▸ SEITENAUSZUG:
Was es alles gibt..... #d ....Ihr macht Euch keinen Begriff....Ich habe noch niemals vorher so viel Müll zu einem Thema gelesen. Seitenweise reglementierungen, Vorschriften und Ausnahmen. Die Berufsfischer stehen jeden Tag mit einem Bein im Knast. Begriffe wie Maschenweite, Schonfenster, Scherblattgrösse, Quotenausschöpfung, Fanggebietsrestriktion (mit Angabe von Längen und Breitengraden), Ausnahmeregelungen für asoziierte Mitgliedsländer, Ausfallgelder, Kutterlängen und Tonnage, Schongebiete, korrekte Befeuerung beim Schleppen....und so weiter und so weiter und so weiter  |schlafen .....aber zum Abstand von Stellnetzen zum Strand, habe ich leider nichts entdecken können.....ich habe aber auch erst die Verordnungsblätter von 1999-2001 gesichtet.....mal schauen, ob ich die Tage etwas anderes als diesen Müll finden kann.
Ach ja..... unsere "Freunde" aus Kiel haben sich noch nicht gemeldet  #h


----------



## Thomas9904 (20. Januar 2005)

*AW: Gefahr für die 200-Meter-Schutzzone!*



> Ach ja..... unsere "Freunde" aus Kiel haben sich noch nicht gemeldet


Wunderst jemand??


----------



## ChristophL (20. Januar 2005)

*AW: Gefahr für die 200-Meter-Schutzzone!*

200 Familien sind es wert die mühsame Besatzarbeit von praktisch 10 Jahren und vielen Vereinen zu ruinieren ? Vor allem hängt davon keine Existenz ab (200m Zone).

Von den Ökologischen Auswirkungen mal ganz zu schweigen. Das wer wie wählt denke ich lassen wir mal außen vor - aber ich bin mir sicher, dass es mehr als 200 Anglerfamilien gibt die dann mitansehen können wie ihre jahrelange Arbeit vernichtet wird.

▸ QUELLENMATERIAL:
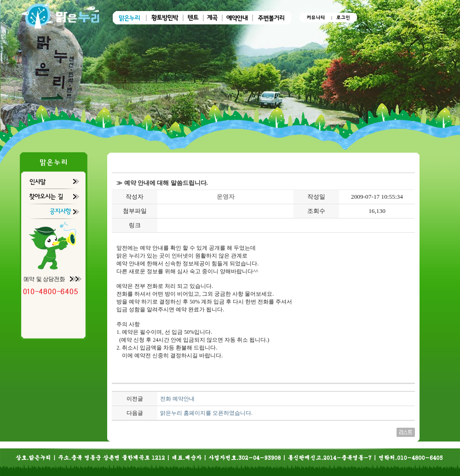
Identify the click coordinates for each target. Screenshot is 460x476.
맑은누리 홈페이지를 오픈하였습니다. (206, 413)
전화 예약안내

▸ AUFGABE A:
Übersetze aus der Diskussion zur 200-Meter-Schutzzone den Satz „Die Berufsfischer stehen jeden Tag mit einem Bein im Knast.“ ins Englische.
▸ AUFGABE B:
Stimmen diese Aussagen mit der Diskussion zur 200-Meter-Schutzzone überein? Antworte jeweils mit Ja oder Nein und zitiere die entscheidenden Worte wörtlich.
(i) Der Verfasser hat die Verordnungsblätter von 1999 bis 2001 bereits durchgesehen.
(ii) Er hat eine Regelung zum Abstand von Stellnetzen zum Strand gefunden.
(iii) Die „Freunde“ aus Kiel haben sich schon gemeldet.
▸ AUFGABE C:
Schreibe die Diskussion zur 200-Meter-Schutzzone im Anschluss an ihren letzten Satz weiter.

▸ ERGEBNIS A:
The professional fishermen have one foot in jail every day.

▸ ERGEBNIS B:
(i) Ja: „ich habe aber auch erst die Verordnungsblätter von 1999-2001 gesichtet“
(ii) Nein: „aber zum Abstand von Stellnetzen zum Strand, habe ich leider nichts entdecken können“
(iii) Nein: „unsere "Freunde" aus Kiel haben sich noch nicht gemeldet“

▸ ERGEBNIS C:
Unterschriftenaktion sollte her. Ist ansich schon stark genug, dass Gemeinden fürs Hafenangeln Gebühren kassieren aber nichtmal Fisch dafür besetzen, aber nun die laichenden Fische praktisch auszuradieren (nix anderes heißt der ufernahe Fang schließlich) - das ist echt zum Kotzen.

Da sage ich nix mehr zu, wenn ich aber einen von den Herren in meiner Umgebung hätte - dann würde ich denen mal deutlich und höflich klarmachen, dass ich meine Interessen bei der Wahl berücksichtige und zu meinen Interessen auch die Natur zählt.

Ich denke eine Unterschriftenaktion ist eine gute Idee die sicherlich viele andere Angelseiten mittragen, das muss ja nicht rein "anglerboardexclusive" sein, ist schließlich eine Angelegenheit der Angler allgemein.

mfg
Christoph


----------



## Dxlfxn (21. Januar 2005)

*AW: Gefahr für die 200-Meter-Schutzzone!*

Liebe Boardies,
bei aller Erregung: Gerade wenns so hart auf hart geht, bitte richtig und sauber argumentieren! Ich bin auch gegen die Erlaubnis, die Netze wieder dort zu stellen. Es geht dabei um Biotopschutz. Das Problem sind für uns die Meerforellen, die dort abgefischt werden - damit wir sie dann fangen können. Wenn das dann die laichenden Fische sind, hätten auch wir dort nichts zu suchen. Bei den Laichfischen gehts um die Netzverhaue in den Flußmündungen.
Der Grund des Netzverbotes war derzeit aber nicht der Schutz der Fische. Bewirkt wurde das Verbot durch tausende tote Seevögel, die beim gründeln in den Netzmaschen jämmerlich ersoffen sind.
Es geht nicht um die Frage, ob 200 Fischerfamilien mehr *Wert* !!! sind als tausend Anglerfamilien. Diese Frage darf sich so nicht stellen.
Es ist auch kaum von Politikern ernstzunehmen, wenn jede Frage mit der nächsten Wahl verknüpft wird. So oft könnten die sich garnicht umentscheiden, wenn jede Interessen-
gruppe zu jeder Frage eine Wahldrohung abläßt.
Ich bin aber aucch durchaus für eine Unterschriftenaktion - oder sollten wir mal eine
EMailinitiative starten? Eine Protestemail mit Verteilen zugleich an alle Partein in SH,
dazu den Anglerverband und den Bund für Vogelschutz. Wenn die in der nächsten Woche jeder 2000 EMails bekommt, werden die schon vorsichtig.
Die Argumente müssen aber richtig und ausgewogen sein, also 1. Biotopschutz und 2.
Bestandsschutz der Meerforelle.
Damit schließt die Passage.